## [AIM OF THE EXERCISE]
Only what runs from the line with "The height and width of the screenshot is (208, 322)." to the end of the data should appear in the answer, exactly as written and without pictures.

(Records contained in a dataset)

'''

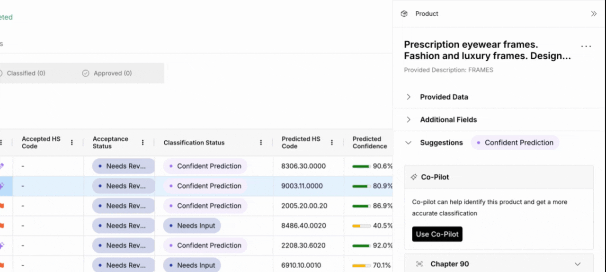Expand the Provided Data section
606x272 pixels.
(409, 97)
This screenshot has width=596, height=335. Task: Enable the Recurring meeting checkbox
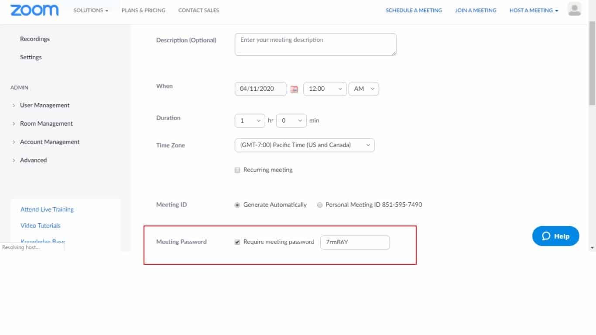[237, 170]
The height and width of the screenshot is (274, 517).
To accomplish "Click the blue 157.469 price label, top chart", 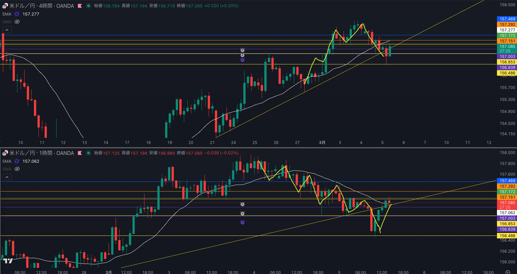I will (x=507, y=19).
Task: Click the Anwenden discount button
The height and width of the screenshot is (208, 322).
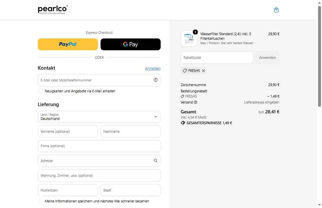Action: (x=267, y=58)
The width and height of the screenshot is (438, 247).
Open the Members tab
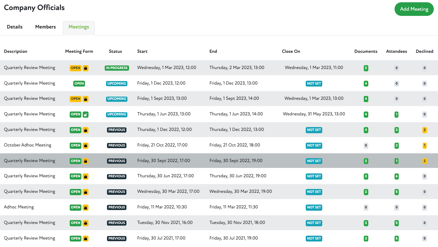click(45, 27)
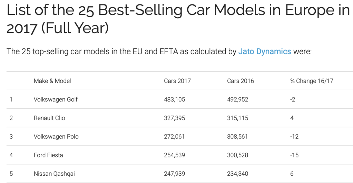Select the 315,115 Cars 2016 value
Screen dimensions: 353x183
237,118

'''

## [FINAL ANSWER]
The height and width of the screenshot is (208, 322).
Action: (x=267, y=58)
The width and height of the screenshot is (438, 247).
Open the Members tab
click(45, 27)
Select the 315,115 Cars 2016 value
Screen dimensions: 353x183
237,118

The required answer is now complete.